The good news is that if you’re smart—and yes, honest—you probably won’t be audited. Here’s a look at some of the most common audit “triggers”: the red flags that are likely to pique the taxman’s interest.
Overstating your deductions. Take legitimate writeoffs, by all means. But overdoing it could well raise the IRS’ antennae.
A common trigger is claiming luxuries as business expenses. If you claim deductions
for things like limousines, boats or extravagant travel, be prepared to back it up. And remember, very often your travel and entertainment expenses are only 50% deductible.
Crying poverty. If you claim your business hasn’t turned a profit for multiple years, or if you claim a large net loss for a certain year, it’s a red flag.
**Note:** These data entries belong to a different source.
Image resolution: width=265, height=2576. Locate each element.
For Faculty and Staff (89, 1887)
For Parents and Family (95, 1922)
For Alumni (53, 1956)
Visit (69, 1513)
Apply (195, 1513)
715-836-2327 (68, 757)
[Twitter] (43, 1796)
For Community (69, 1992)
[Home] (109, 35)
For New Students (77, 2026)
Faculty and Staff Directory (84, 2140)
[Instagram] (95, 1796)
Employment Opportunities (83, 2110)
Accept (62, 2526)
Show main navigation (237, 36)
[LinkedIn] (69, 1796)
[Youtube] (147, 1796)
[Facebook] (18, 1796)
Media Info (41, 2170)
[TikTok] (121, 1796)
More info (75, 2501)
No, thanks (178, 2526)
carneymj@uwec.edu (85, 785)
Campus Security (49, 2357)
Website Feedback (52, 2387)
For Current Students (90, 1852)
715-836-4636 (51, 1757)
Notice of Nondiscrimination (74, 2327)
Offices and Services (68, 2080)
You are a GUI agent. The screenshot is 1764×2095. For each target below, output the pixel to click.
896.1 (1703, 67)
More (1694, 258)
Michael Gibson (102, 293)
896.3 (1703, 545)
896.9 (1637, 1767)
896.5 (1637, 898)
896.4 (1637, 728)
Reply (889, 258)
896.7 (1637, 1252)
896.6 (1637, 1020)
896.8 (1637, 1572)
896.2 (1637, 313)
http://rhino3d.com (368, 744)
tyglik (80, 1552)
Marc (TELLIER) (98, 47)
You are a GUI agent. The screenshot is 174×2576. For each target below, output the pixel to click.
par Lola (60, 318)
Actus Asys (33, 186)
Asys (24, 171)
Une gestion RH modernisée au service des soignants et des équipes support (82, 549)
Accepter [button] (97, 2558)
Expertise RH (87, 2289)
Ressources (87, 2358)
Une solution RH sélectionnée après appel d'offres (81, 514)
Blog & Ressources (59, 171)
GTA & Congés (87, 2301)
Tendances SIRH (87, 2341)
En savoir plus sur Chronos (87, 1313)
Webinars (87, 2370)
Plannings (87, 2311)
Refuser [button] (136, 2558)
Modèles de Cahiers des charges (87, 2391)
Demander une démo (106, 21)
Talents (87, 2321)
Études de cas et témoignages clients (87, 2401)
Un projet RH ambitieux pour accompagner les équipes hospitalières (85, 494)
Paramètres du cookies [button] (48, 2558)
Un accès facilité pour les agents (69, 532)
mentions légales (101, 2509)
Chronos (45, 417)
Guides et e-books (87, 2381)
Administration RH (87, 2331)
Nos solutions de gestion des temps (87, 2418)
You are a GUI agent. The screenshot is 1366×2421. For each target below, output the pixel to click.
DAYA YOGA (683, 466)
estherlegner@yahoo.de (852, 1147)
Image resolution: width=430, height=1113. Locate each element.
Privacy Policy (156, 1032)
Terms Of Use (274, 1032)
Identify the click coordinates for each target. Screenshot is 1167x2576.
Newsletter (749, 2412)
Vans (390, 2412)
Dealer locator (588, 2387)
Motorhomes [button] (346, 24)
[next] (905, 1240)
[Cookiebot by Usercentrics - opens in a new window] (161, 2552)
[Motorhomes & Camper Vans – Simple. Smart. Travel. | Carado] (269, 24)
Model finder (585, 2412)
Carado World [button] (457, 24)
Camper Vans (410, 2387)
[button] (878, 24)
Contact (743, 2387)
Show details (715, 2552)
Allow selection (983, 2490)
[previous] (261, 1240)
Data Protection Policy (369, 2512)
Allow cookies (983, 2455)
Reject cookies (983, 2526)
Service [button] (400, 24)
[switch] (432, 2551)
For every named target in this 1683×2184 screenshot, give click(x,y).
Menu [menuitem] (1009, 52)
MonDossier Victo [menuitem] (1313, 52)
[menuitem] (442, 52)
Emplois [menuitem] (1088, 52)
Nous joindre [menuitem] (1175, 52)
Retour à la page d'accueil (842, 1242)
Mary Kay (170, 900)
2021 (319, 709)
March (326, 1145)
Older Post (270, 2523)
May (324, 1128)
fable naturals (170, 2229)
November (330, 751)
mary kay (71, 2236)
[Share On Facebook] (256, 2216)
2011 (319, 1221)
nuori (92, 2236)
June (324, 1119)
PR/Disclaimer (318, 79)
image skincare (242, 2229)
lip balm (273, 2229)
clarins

Losing money for more than three out of five years suggests
your business may be more of a hobby, and thus not deduction-worthy.
Witholding payroll taxes. Suck it up and pay the taxes. The penalty for not doing so is the amount of payroll taxes you owe—and that can break your business.
Misclassifying your employees. Asserting that your employees are independent contractors—and thus that you don’t need to pay payroll taxes for them—is something that may happen quite by accident. But the IRS regards this as tax evasion, so guard against it.
Making a lot of money. If you file a Schedule C (the self-employment return form used by sole proprietors), and your income is over $100,000, you’re a big fish—or at least a somewhat big one—and your odds of being audited increase. Obviously, you should try to make as much money as possible. Just keep good records.
Claiming a home-office deduction. This is a common red flag. If you intend to write off your home office, be prepared to prove that the office is a well-defined room or area dedicated exclusively to business.
Overpaying relatives. If your office manager spouse pulls down more than office manager salary, it’s going to look fishy. Family members should be paid the same salary as if they were non-family members
with the same experience level, doing the same job.
If You Itemize You Deduction. Claiming a large charitable deduction on Schedule A could catch the eye of the IRS. If you have cash contributions, make sure you have receipts for these. A cancelled check is not good enough anymore. Also if you make donations of household goods or clothing, make sure they are valued correctly. Fair market value is what someone is will to pay for the item, not what you originally paid.
Claiming Employee Business Expenses. If you have to use your personal vehicle or travel a lot for business you may be able to write off reimbursed expenses on Form 2106. The key is to keep very good records. Mileage logs are a must. Keep all receipts for travel expenses If you are an over the road truck driver, make sure you keep a copy of your log books.
Filing a sloppy return. Filling out a return by hand, making all your numbers extremely round, leaving boxes blank. All of it smells fishy to IRS examiners.